• SOURCE:

The Declaration of Independence, which founded the United States as an independent nation, was written in 1776—the same year that Adam Smith published The Wealth of Nations, the most prominent early treatise on international capitalism. Whether that represents a coincidence remains an ongoing debate. What’s clear, however, is that over the past two and a half centuries, the United States emerged as a slave economy, a free labor economy, a debtor nation, a creditor nation, and ultimately a powerful empire.
How central was slavery to U.S. economic history? Why has the United States lacked a strong tradition of socialism? Is there something distinct about the role of immigration in U.S. economic history?
Those are just a few of the questions that came up in my recent conversation with FP economics columnist Adam Tooze on the podcast we co-host, Ones and Tooze. What follows is an excerpt, edited for length and clarity. For the full conversation, look for Ones and Tooze wherever you get your podcasts. And check out Adam’s Substack newsletter.
Cameron Abadi: Was slavery peripheral or central to American economic life at the beginning of the country’s history—and is that traceable today as well?
Adam Tooze: The short answer is surely yes. I mean, what was slavery if not an economic institution? The perversity of slavery consists precisely in the reduction of human beings to economic commodities. All the other issues associated with slavery—political, moral, civil—result from that original obscenity and that original act.

• WRITTEN PROBLEM A: Quote the excerpt on U.S. economic history word for word, beginning at the words "Those are just" and ending after "Adam’s Substack newsletter.".
• WRITTEN PROBLEM B: Write what comes next in the excerpt on U.S. economic history, picking up right after its last sentence.
The listing that follows is separate material and has no connection to the excerpt on U.S. economic history.

• SUPPLIED DATA:
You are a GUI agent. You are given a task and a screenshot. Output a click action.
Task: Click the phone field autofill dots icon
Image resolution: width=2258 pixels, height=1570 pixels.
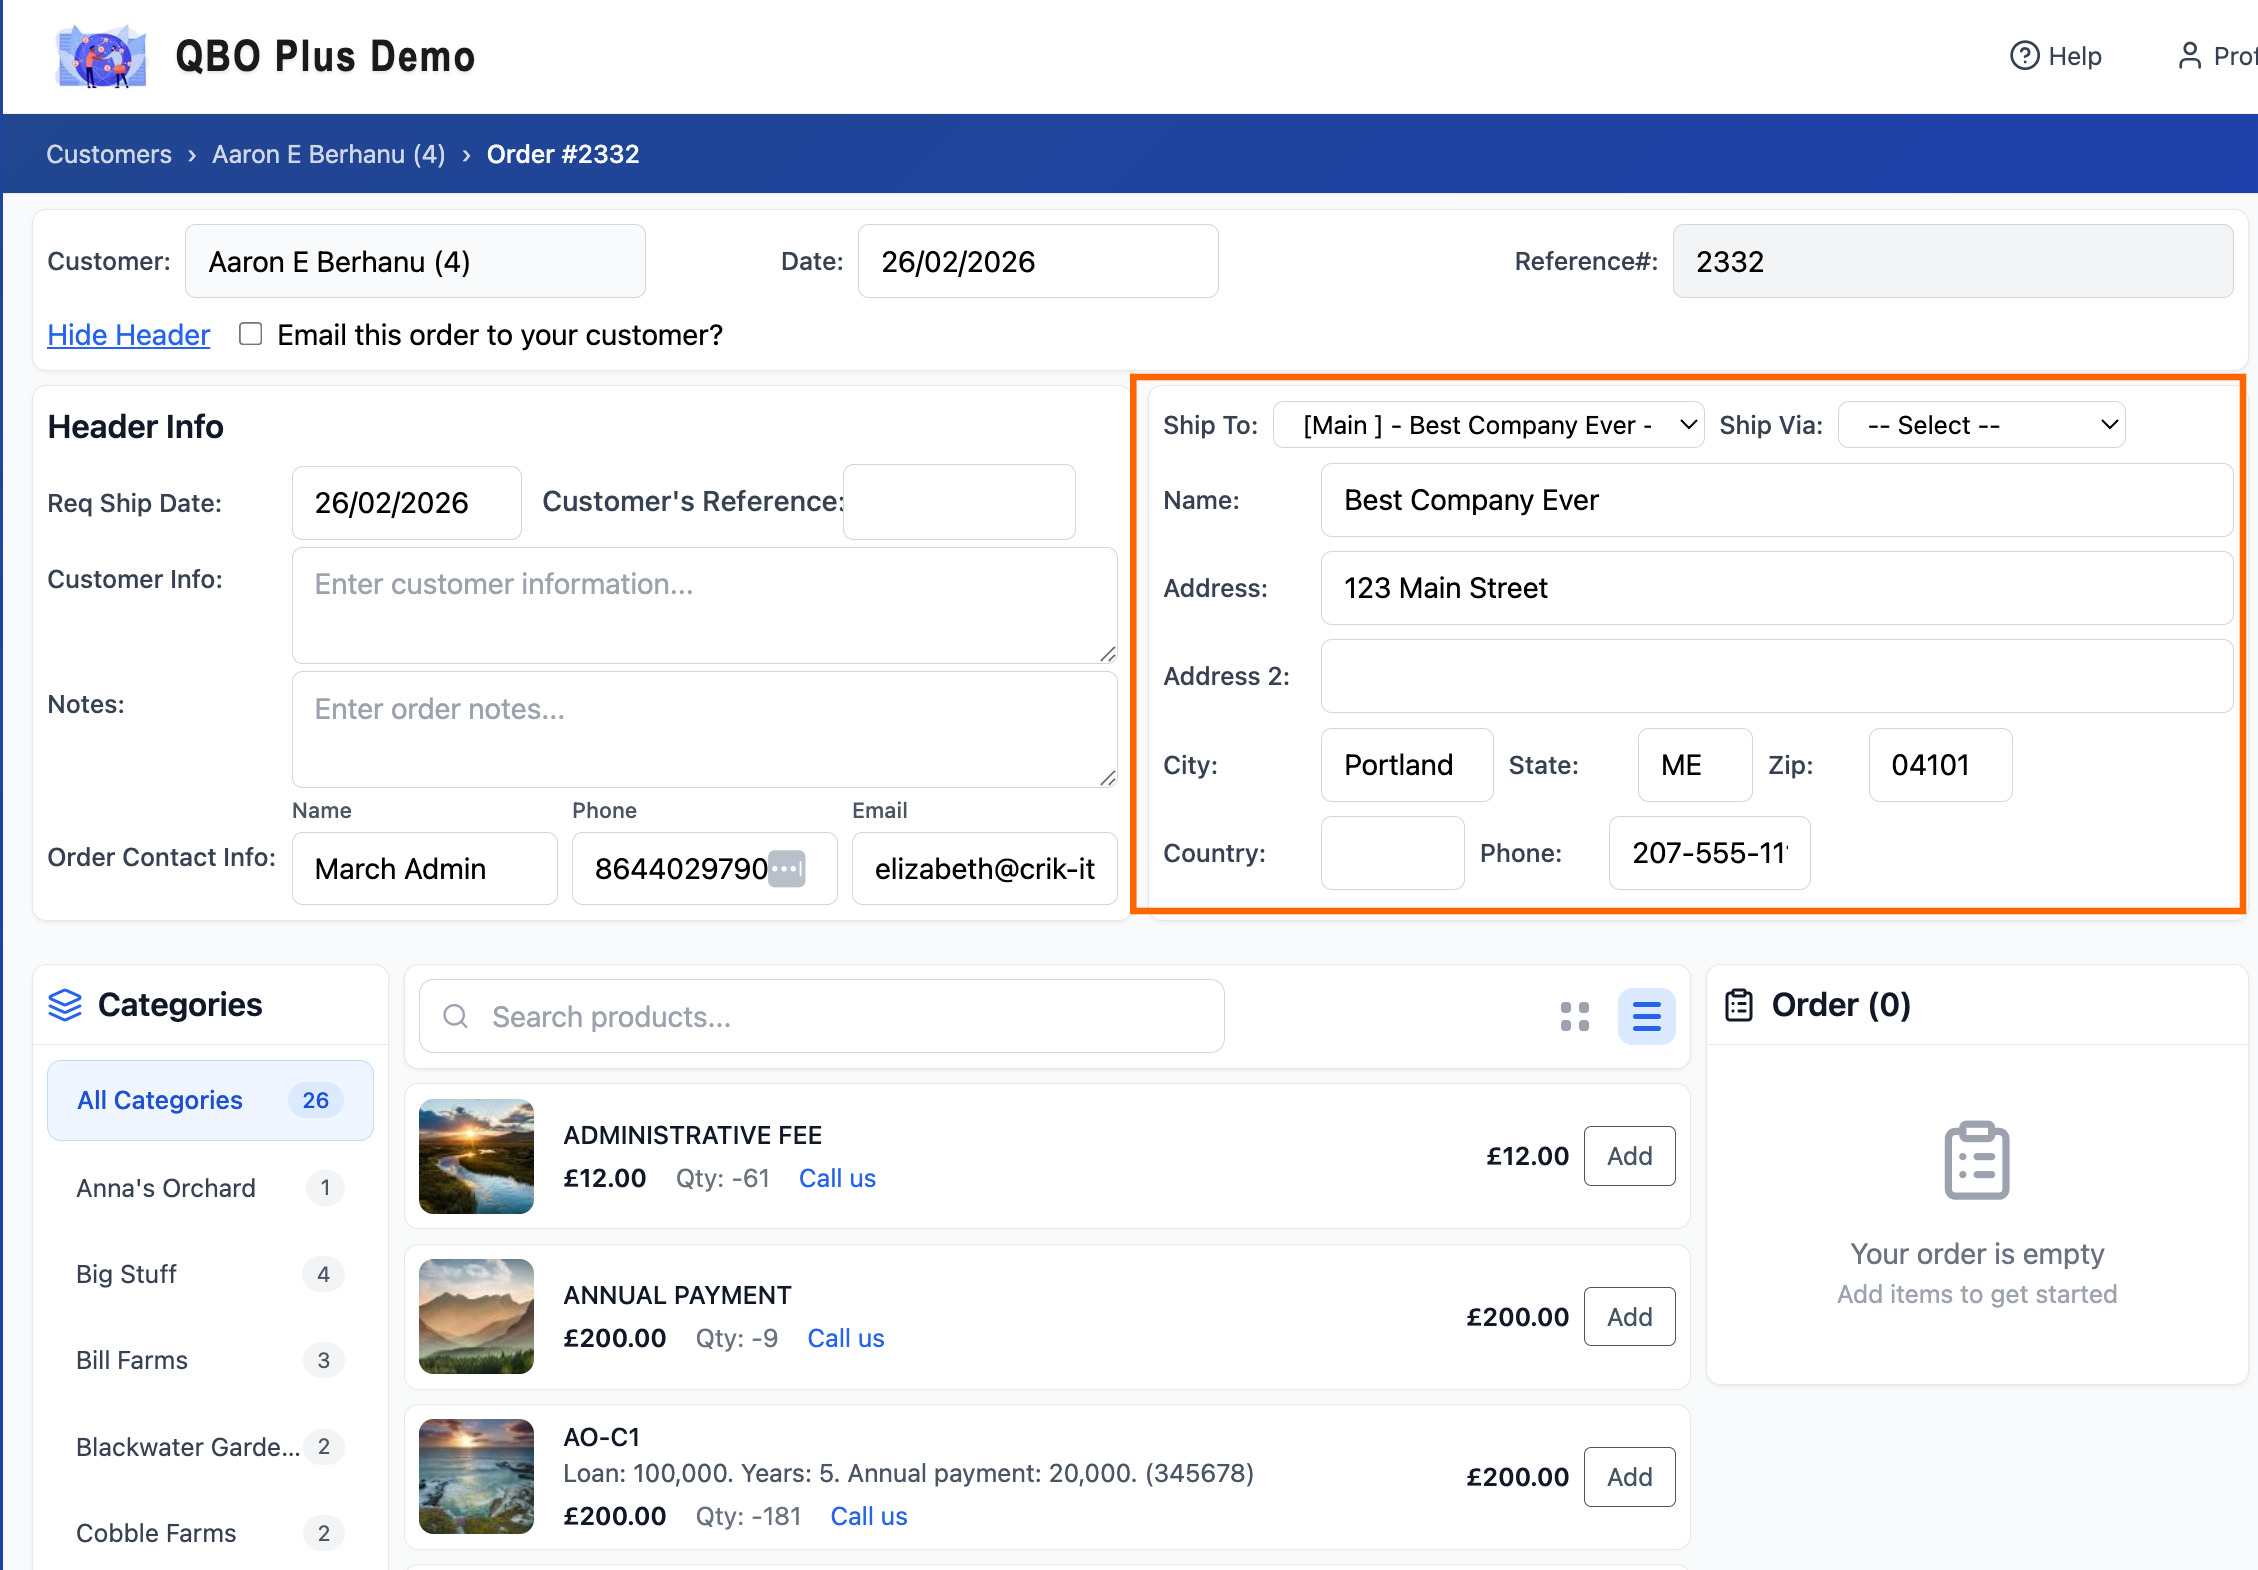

• FINAL ANSWER A:
Those are just a few of the questions that came up in my recent conversation with FP economics columnist Adam Tooze on the podcast we co-host, Ones and Tooze. What follows is an excerpt, edited for length and clarity. For the full conversation, look for Ones and Tooze wherever you get your podcasts. And check out Adam’s Substack newsletter.

• FINAL ANSWER B:
And in the historiography, this question is absolutely central, apart from anything else, because it explodes as an economic question into American history in the 1860s in the form of the Civil War. Because the Civil War is about—it isn’t about anti-racism. There are anti-racist abolitionists, and there are racist slaveholders. But it’s fundamentally a political economy question about whether as new states in the west are added to the United States, they’re added as slave labor or free labor states. And to put it crudely, the central project of challenging the slave institutions is to limit the extension of unpaid, coerced chattel slavery to further than the states in the South to which it already pertains, right? That’s the whole thing. And it’s only once that logjam is broken that then the railway buildout and the full integration of the rapidly expanding western territories can be accomplished. So no, it’s absolutely central.
And this question of how historians have read slave institutions has been absolutely fundamental and has rocked back and forth over the last 120, 130 years, from an original kind of liberal preconception that slavery was a backward, fossilized institution that had to be overturned by the more progressive North and that then unleashed rapid economic growth, to a revisionist reading that set in in the mid-20th century really which emphasized the fact that slavery could in its own terms be economically rational, to a really doubling down on that in the most critical versions of recent historiography, which insists that the foundation of American prosperity and American wealth is the violence of slavery, the racial violence of slavery, the anti-Black racism of slavery. All else follows from that initial moment, which, you know, the dating of the 1619 Project points to the fact that it wasn’t just free people coming from Western Europe that settled the United States, but that slavery came. And it’s changed to another line now, which is arguing that, well, maybe perhaps actually the functionality and the efficiency of slavery has been exaggerated and emancipation was in fact itself a driving force of further economic growth. So no, the pendulum has swung back and forth.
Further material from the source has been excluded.